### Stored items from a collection
▽
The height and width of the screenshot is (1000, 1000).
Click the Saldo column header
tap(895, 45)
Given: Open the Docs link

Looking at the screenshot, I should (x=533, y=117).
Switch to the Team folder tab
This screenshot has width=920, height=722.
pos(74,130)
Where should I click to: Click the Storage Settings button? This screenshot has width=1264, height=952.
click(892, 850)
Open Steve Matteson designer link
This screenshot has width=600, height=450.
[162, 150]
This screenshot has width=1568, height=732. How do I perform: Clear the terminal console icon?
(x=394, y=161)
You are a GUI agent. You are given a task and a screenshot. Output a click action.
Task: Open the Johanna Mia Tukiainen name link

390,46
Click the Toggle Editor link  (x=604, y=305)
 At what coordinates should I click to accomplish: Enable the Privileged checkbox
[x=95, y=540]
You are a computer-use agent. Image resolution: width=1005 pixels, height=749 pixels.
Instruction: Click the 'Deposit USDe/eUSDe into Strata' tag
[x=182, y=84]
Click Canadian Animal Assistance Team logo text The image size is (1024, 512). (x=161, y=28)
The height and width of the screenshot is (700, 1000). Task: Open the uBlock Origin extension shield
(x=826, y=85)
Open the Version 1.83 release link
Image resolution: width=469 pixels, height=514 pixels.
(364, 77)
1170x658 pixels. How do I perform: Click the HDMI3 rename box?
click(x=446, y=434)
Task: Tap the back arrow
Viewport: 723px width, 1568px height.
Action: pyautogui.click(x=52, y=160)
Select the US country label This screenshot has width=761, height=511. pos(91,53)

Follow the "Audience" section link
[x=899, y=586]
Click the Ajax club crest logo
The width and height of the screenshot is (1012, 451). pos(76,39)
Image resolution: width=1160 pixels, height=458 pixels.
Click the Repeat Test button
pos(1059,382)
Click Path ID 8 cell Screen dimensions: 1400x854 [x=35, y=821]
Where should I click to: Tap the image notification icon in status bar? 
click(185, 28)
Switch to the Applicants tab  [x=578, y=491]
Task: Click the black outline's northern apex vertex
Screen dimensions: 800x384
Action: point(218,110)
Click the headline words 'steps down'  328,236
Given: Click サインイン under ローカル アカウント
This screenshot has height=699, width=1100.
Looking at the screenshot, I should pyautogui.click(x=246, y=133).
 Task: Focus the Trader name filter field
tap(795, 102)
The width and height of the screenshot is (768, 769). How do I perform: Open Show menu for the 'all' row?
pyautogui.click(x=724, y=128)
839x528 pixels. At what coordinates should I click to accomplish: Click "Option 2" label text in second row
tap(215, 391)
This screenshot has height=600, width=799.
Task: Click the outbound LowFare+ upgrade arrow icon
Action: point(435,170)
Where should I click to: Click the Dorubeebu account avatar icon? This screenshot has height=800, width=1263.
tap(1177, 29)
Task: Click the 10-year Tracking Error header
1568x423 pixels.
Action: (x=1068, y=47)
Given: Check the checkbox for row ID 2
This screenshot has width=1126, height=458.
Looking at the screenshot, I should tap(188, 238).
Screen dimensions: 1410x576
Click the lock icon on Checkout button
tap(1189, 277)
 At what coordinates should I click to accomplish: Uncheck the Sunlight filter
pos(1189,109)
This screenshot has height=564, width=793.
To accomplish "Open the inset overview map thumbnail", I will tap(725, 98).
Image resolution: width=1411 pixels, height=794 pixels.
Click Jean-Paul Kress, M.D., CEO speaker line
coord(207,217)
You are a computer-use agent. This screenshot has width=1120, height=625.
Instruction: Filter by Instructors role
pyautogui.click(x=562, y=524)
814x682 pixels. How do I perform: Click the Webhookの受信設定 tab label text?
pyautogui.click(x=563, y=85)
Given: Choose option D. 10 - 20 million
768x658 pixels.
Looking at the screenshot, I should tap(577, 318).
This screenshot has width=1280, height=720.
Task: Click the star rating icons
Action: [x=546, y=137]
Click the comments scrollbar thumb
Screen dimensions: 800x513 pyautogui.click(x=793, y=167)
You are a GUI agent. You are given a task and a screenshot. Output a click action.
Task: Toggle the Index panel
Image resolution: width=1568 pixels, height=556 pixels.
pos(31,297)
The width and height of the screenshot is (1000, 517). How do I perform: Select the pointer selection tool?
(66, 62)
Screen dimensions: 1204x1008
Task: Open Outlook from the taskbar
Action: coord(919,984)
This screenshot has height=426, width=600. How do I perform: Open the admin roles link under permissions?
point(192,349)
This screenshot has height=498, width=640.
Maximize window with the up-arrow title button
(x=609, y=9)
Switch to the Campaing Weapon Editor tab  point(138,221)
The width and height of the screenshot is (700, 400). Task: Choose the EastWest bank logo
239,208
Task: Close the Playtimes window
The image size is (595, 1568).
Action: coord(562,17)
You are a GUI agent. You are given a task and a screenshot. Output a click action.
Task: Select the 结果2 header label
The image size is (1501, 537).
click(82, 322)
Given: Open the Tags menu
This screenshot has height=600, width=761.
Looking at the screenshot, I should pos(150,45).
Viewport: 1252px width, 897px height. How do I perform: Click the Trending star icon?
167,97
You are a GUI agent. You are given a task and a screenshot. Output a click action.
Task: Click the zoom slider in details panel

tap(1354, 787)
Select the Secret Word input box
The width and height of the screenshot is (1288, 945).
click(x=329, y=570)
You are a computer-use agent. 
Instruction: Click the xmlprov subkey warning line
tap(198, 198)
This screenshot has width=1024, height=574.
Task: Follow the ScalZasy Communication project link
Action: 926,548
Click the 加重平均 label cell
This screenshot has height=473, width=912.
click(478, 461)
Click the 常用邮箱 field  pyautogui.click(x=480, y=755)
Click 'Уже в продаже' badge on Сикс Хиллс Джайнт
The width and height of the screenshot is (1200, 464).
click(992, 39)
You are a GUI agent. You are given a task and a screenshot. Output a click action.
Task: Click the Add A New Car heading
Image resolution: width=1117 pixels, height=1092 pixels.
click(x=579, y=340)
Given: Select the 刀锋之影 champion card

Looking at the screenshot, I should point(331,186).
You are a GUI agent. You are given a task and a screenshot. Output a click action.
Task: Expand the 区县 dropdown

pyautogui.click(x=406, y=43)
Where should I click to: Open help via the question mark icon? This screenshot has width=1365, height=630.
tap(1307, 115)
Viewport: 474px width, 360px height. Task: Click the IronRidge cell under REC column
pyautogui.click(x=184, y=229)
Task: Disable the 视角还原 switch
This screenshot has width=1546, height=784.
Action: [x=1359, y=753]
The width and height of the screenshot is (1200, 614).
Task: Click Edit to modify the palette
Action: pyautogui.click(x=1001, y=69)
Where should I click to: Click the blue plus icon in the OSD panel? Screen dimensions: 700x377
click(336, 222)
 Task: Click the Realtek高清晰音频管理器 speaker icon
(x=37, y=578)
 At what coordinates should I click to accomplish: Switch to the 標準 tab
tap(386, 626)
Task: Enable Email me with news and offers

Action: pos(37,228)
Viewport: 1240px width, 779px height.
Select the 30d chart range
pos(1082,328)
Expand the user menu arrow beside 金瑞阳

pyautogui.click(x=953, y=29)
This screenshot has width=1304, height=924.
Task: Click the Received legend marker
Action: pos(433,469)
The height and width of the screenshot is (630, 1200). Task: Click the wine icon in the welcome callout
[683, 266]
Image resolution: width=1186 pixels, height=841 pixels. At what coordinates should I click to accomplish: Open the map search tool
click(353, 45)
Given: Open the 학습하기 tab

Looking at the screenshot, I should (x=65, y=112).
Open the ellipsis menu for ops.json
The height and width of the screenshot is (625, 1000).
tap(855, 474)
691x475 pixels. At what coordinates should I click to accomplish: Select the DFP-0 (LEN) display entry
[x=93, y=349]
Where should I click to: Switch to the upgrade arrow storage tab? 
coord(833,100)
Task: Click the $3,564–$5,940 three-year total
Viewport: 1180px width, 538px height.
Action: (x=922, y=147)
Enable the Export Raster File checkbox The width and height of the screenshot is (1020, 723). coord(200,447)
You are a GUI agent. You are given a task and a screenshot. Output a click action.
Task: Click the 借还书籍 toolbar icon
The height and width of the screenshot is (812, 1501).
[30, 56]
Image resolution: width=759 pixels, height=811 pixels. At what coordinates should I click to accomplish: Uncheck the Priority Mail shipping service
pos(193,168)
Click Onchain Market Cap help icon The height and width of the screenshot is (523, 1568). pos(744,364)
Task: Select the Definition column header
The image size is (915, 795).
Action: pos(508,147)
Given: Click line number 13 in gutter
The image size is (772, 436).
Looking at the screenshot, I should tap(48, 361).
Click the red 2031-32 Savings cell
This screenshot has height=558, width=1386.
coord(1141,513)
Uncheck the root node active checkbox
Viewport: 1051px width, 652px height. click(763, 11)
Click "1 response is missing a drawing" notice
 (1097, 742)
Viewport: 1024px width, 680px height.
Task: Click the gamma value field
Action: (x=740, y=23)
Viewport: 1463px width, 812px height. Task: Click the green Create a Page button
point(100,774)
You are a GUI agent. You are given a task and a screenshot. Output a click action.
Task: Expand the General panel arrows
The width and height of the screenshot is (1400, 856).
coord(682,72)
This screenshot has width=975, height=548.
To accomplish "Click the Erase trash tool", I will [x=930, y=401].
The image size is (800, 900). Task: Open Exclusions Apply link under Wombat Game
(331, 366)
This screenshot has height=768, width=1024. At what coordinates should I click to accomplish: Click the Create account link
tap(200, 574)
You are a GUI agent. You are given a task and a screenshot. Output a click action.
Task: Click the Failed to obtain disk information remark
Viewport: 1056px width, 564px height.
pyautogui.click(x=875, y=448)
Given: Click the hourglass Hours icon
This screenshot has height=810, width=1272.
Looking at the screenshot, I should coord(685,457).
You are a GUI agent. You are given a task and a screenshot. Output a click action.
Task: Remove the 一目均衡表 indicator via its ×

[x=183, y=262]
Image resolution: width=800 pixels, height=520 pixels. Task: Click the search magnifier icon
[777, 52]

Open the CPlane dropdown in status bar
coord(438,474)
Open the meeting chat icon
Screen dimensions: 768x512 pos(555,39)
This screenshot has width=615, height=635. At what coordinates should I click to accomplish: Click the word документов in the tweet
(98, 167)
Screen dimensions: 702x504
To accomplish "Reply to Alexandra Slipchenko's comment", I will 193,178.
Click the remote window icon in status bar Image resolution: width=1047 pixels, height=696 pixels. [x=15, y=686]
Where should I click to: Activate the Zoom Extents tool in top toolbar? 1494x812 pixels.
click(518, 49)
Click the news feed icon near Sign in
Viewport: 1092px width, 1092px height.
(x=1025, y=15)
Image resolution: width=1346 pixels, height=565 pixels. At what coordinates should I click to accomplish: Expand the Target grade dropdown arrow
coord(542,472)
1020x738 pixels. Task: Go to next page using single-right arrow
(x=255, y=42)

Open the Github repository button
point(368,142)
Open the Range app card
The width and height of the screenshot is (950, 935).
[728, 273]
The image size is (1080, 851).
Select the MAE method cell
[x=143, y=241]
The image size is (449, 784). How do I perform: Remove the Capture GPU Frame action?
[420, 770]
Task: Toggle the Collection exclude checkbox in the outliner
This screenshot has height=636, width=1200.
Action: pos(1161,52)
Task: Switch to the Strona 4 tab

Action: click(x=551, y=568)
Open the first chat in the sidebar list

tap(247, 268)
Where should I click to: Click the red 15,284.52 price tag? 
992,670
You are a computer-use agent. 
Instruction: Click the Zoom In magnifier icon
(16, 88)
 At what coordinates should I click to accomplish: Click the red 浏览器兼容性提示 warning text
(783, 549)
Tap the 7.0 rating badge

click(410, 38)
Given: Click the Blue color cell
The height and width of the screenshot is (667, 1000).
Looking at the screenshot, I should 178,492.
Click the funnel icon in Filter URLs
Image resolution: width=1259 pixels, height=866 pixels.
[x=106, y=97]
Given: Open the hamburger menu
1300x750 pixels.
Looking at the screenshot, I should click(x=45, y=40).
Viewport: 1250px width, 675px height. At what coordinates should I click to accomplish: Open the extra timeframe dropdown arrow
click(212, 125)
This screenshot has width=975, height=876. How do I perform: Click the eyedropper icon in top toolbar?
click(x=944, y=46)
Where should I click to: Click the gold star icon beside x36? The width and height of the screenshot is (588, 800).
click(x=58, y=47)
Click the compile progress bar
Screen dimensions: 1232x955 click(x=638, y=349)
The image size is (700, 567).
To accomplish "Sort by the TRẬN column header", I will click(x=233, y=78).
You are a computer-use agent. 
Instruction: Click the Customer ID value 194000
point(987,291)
△
### Exercise goal
Using the data above, restate word for word the lines from its opening line through the line that contains "You are a computer-use agent. Image", and no more.

### Your response
The height and width of the screenshot is (1000, 1000).
Click the Saldo column header
tap(895, 45)
Given: Open the Docs link

Looking at the screenshot, I should (x=533, y=117).
Switch to the Team folder tab
This screenshot has width=920, height=722.
pos(74,130)
Where should I click to: Click the Storage Settings button? This screenshot has width=1264, height=952.
click(892, 850)
Open Steve Matteson designer link
This screenshot has width=600, height=450.
[162, 150]
This screenshot has width=1568, height=732. How do I perform: Clear the terminal console icon?
(x=394, y=161)
You are a GUI agent. You are given a task and a screenshot. Output a click action.
Task: Open the Johanna Mia Tukiainen name link

390,46
Click the Toggle Editor link  (x=604, y=305)
 At what coordinates should I click to accomplish: Enable the Privileged checkbox
[x=95, y=540]
You are a computer-use agent. Image resolution: width=1005 pixels, height=749 pixels.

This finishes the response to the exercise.